On Sat, 21 Aug 2010 02:49:17 +0100, "Arfa Daily" wrote:

Reworking cracked joints on a practical level involves no more than applying
a nice hot iron to the side of the joint, then when the existing solder
melts, running a small amount - no more than 2 or 3 mm - of new flux-cored
solder into the molten joint. Hold the iron on the joint for a further 1 to
2 seconds, then slide it quickly away. This should leave a nice shiny joint
(assuming this is standard leaded solder) with no signs of a crack,
dullness, or crystalline appearance. If you want to be really pedantic about
the job, you can remove the existing solder first, before making a new joint
with fresh solder, but in order to do that, you would need at the very least
some solder wick, and if you lack the soldering experience to be able to go
for this repair without checking on the best way to go about it first, I
guess that it's going to be unlikely that you have any, or the experience to
use it to clean the joint.


Much thanks, but I might've gotten ahead of myself a bit ...

I have 2 SA-R210's, both with problems. I put one in the shop about 10
years ago, they said they resoldered this and that, so I figgered
the problem with the other one would be cracked solder on components
attached to heat-sink, per suggestions in this thread.

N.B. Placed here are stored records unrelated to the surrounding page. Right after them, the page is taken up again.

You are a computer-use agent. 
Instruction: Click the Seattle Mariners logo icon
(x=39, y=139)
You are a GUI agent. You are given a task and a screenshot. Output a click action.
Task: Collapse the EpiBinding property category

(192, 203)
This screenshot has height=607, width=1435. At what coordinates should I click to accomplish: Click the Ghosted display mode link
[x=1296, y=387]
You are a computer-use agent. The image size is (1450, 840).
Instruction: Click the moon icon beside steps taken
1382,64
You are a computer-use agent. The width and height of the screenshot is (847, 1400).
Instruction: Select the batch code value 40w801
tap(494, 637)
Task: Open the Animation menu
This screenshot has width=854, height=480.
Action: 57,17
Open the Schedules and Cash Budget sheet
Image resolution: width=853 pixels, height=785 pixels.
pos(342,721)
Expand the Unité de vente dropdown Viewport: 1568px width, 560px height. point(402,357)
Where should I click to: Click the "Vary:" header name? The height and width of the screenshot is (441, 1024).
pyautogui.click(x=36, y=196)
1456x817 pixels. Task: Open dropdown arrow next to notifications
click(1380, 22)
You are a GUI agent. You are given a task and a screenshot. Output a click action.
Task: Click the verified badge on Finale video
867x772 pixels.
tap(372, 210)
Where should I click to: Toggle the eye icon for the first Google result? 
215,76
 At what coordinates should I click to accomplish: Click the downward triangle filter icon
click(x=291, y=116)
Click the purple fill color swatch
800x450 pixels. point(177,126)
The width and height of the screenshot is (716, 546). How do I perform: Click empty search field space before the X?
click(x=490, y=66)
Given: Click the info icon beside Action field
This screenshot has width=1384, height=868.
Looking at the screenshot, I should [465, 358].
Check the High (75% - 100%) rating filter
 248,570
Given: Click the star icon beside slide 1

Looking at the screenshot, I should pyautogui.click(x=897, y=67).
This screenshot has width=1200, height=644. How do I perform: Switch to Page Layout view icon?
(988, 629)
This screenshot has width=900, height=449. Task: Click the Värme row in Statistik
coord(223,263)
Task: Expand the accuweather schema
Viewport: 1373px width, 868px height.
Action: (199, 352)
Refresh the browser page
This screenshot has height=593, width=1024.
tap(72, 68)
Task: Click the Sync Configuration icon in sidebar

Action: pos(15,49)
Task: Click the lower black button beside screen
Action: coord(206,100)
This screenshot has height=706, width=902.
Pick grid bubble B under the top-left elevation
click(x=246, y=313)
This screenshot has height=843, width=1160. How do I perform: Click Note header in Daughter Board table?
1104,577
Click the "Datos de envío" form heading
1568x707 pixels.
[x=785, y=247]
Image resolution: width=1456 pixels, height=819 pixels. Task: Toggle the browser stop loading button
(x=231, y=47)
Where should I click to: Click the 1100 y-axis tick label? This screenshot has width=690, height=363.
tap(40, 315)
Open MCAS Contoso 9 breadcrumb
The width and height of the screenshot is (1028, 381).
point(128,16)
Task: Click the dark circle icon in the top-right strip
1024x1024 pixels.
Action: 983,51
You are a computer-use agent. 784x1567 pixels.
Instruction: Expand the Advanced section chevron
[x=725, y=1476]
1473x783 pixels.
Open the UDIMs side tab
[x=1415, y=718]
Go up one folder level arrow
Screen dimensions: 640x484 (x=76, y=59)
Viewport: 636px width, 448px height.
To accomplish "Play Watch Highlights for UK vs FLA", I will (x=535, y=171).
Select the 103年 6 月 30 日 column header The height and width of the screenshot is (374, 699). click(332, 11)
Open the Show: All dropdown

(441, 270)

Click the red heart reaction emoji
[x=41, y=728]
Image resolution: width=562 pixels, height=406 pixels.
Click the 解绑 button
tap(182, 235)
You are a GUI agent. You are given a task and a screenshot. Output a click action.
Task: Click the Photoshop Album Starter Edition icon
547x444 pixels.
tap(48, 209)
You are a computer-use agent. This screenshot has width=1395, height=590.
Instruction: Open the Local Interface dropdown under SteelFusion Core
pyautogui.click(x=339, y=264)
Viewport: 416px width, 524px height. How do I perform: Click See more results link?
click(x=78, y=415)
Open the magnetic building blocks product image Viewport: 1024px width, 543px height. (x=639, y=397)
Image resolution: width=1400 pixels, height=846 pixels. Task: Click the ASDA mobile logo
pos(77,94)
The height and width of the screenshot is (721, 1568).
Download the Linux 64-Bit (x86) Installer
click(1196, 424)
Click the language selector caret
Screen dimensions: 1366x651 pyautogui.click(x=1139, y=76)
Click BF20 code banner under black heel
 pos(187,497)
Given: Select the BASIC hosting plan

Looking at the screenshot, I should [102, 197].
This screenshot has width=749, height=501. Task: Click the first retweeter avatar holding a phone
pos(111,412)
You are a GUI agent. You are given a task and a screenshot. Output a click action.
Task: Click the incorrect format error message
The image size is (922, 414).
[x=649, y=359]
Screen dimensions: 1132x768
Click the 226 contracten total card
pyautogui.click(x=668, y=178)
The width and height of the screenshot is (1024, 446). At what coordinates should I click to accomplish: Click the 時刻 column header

I have it apart on a work-bench, and can look closely. When I carefully
probe solder points on components attached to heat-sink, I can't find
any obvious cracks. On the Q701, 702, 705 units, there is some funny
looking copper colored crud (flux?) around all solder points. The
Q705 E connector appears to be soldered-to (co-conductive with) one end of a
R704 resistor(?), but it's been that way for years. This is on a unit that I
bought on Ebay around 5 years ago.

If I have a "thermally intermittent power regulator" (plastic near-square
unit maybe 1" square, marked "Stereo Power Amp 3102 A"), I guess I'm out of
luck?

Anything else to look for? Other solder points on the bottom of the main
board look clean-as-a-whistle. Other components to examine/test??